On Sun, Jul 19, 2009 at 6:51 PM, Sam <sam....@googlemail.com> wrote:

Hi Brian,

Thanks for that reply :) I'm only playing devils advocate. Coldfusion
9 is still only beta and I haven't had time to look at it yet. When I
do I'll let you know. However I do believe Coldfusion should try to
complement other languages and not always try to compete.

There's nothing wrong with playing devil's advocate and identifying flaws. I was just saying it would carry more weight if you were speaking with some level of familiarity on the issue rather than on a gut reaction (for lack of a better term).
 
I have just a few questions I hope you can answer:

Sure.
 
a) Is Abode suggesting people use Hibernate without knowing about it
or that they should spend a full month reading all the documentation
(and that is assuming that they are a fast reader).

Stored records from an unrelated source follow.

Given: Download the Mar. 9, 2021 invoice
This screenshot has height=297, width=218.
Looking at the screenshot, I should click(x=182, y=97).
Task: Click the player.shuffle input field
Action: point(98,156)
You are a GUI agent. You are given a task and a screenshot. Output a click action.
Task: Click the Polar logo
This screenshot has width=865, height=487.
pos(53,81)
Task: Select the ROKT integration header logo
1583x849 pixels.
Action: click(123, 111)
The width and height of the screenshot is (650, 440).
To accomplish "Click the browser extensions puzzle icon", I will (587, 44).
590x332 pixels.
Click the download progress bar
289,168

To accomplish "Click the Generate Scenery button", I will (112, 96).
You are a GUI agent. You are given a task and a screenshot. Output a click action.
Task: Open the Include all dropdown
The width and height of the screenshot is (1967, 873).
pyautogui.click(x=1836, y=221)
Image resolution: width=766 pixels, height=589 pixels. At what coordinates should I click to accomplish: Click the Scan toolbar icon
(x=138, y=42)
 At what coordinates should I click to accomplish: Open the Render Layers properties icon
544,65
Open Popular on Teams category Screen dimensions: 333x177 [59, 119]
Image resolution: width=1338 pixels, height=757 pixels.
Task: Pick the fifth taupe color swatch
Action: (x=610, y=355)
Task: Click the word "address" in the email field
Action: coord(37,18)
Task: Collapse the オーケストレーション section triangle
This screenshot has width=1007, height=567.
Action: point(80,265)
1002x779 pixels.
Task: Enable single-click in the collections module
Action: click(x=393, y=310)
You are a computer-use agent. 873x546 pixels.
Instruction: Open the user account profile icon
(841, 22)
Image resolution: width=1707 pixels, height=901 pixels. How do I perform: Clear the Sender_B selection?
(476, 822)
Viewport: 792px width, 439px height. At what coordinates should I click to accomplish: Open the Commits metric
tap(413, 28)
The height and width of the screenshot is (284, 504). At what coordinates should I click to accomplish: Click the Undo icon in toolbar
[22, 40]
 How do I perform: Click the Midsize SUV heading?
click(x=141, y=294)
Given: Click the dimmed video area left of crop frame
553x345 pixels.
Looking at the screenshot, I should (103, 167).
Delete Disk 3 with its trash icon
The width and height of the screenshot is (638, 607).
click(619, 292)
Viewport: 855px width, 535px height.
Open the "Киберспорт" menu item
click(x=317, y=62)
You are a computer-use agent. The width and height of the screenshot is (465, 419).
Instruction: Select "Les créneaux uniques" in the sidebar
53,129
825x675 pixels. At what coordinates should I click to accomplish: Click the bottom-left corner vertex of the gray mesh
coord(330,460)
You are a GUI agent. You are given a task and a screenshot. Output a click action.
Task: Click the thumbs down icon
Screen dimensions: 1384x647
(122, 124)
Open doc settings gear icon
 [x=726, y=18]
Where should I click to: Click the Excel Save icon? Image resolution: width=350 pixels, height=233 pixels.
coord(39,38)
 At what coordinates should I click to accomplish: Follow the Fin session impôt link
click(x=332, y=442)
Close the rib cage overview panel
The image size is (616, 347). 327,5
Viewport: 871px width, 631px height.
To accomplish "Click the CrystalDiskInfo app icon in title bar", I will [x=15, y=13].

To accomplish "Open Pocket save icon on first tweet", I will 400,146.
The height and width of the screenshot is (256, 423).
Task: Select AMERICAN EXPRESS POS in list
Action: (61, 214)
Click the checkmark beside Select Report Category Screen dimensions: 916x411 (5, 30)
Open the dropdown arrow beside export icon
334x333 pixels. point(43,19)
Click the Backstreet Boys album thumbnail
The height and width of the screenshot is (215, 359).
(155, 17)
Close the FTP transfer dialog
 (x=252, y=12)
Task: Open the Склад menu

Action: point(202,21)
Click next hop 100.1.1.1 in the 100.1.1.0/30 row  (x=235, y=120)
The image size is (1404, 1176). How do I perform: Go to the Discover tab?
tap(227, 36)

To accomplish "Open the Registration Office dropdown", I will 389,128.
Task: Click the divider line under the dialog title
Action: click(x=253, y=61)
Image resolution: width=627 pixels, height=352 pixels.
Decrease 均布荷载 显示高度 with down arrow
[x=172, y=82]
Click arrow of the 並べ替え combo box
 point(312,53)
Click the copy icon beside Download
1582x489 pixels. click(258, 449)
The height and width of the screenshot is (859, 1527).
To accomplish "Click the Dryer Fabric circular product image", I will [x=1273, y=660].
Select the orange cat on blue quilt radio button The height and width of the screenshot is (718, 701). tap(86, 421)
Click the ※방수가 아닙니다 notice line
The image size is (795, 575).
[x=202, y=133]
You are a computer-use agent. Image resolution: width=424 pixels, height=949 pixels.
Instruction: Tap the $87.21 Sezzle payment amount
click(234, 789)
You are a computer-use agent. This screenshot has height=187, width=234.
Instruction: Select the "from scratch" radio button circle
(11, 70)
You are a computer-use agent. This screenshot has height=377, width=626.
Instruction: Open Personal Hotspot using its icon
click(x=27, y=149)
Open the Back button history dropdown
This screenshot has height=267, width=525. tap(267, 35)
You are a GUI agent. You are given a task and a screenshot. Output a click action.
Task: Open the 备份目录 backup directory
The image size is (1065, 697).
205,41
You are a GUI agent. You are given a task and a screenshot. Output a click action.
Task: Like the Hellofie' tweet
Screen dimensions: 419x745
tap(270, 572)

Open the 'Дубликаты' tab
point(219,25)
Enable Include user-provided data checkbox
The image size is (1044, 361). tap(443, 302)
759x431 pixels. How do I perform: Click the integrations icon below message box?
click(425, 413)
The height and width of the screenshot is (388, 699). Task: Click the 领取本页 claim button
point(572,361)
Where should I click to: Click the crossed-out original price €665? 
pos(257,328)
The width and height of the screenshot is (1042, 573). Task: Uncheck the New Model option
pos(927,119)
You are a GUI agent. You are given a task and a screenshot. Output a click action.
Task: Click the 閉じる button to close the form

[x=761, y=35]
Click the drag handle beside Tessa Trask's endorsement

I'm pretty sure that Adobe's stance is similar to what it is with other integrated features, namely that for common use cases you don't need to understand a great deal about it at all. But if you need to, you can dig into the guts of it. Similar to how they integrated Vertiy and now Lucene: both of those products have gigantic manuals, but most people never need to care.
 
b) How much of the Hibernate functionality is Coldfusion implementing
would you say and how flexible do you think it is?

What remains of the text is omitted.